UN PODER DEPREDADOR, YA SIN MÁSCARAS

 

En Washington, cada cierto tiempo, alguien decide reescribir el mundo. Esta vez le ha tocado a la Administración Trump, que presenta una Estrategia de Seguridad Nacional concebida, según la nota de prensa, para “capitalizar el momento”. No es exactamente una sorpresa. Lo llamativo es la envoltura: un documento que promete un planeta “libre, abierto, seguro y próspero”, en palabras del secretario de Estado Antony J. Blinken, como si todavía hiciera falta sostener la ficción del idealismo.

Blinken, que escribe con la serenidad de quien cree que el público no lee más allá del primer párrafo, asegura que la visión no es solo estadounidense, sino compartida por todos los países amantes de la autodeterminación, la circulación libre de información y las oportunidades económicas globales. La retórica clásica del liderazgo benigno, pero con una novedad: se articula mientras la Casa Blanca practica un matonismo diplomático que ni siquiera intenta disimular.

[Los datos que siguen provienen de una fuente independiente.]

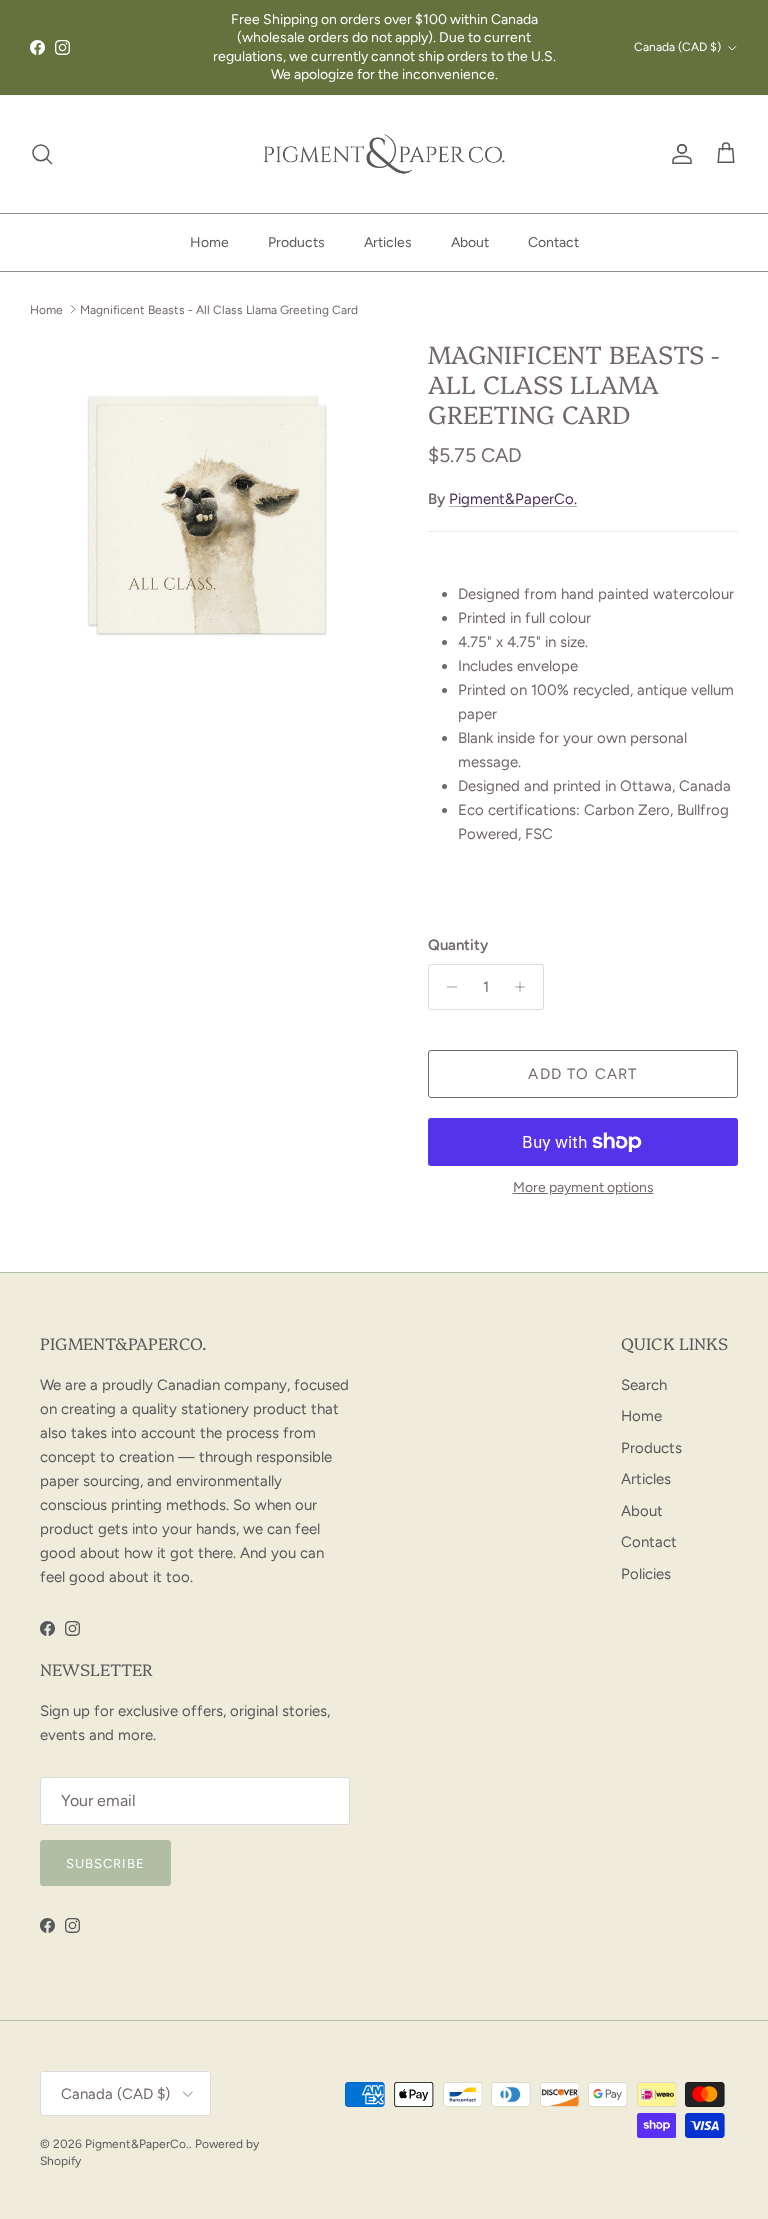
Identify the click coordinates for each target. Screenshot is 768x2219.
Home (209, 242)
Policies (646, 1574)
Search (644, 1385)
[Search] (42, 154)
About (470, 242)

Tras el preámbulo, Blinken recuerda que la fuerza de Estados Unidos sigue residiendo en su red “incomparable” de aliados. Acto seguido, la estrategia hace exactamente lo contrario de lo que esperaría cualquier aliado sensato: trata a Europa como si fuera un estorbo, un pariente político al que conviene propinar sermones, aranceles y empujones. En nombre de la seguridad internacional, Washington señala como amenaza no tanto a Rusia ni a China, sino a la propia Unión Europea, culpable —faltaría más— de tener criterio propio y apoyar a Ucrania frente a la invasión rusa.

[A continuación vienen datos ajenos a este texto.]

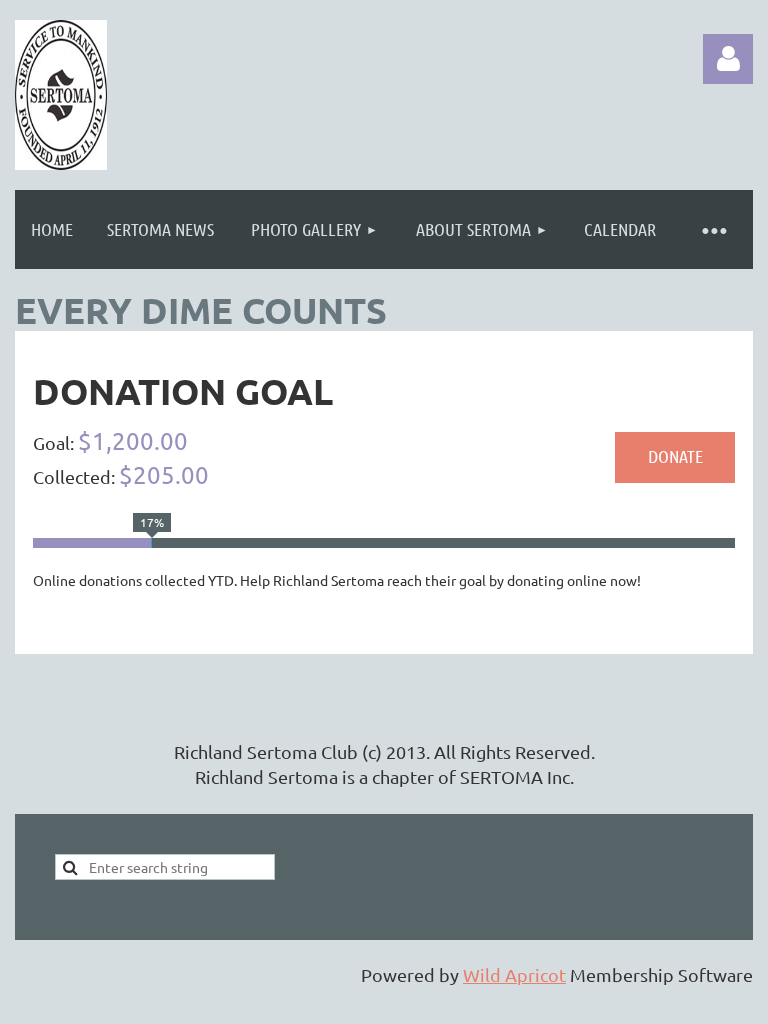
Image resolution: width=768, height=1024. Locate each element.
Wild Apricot (514, 974)
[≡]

Con esto, el trumpismo liquida sin complejos la doctrina que desde Roosevelt daba por sentado que una “Europa fuerte y libre” era un interés vital estadounidense. El nuevo guion prescinde del ropaje democrático y se alinea sin pudor con las derechas iliberales del planeta. No extraña que partidos como Vox, que quieren encajar en la geopolítica como un guante, hayan decidido declararse abiertamente trumpistas.

La estrategia refiere tres años de mandato por delante, aunque no falta quien sospecha que la intención es más duradera. En ese periodo, la Casa Blanca ya ha impuesto aranceles unilaterales, exigido aumentos de gasto militar en la OTAN y relegado a Europa en las negociaciones sobre Gaza y Ucrania. A estas alturas, el mensaje es transparente: Washington no quiere aliados, quiere vasallos. Ni siquiera los halagos del secretario general de la OTAN, Mark Rutte, o de la presidenta de la Comisión, Ursula von der Leyen, han servido para suavizar el garrote.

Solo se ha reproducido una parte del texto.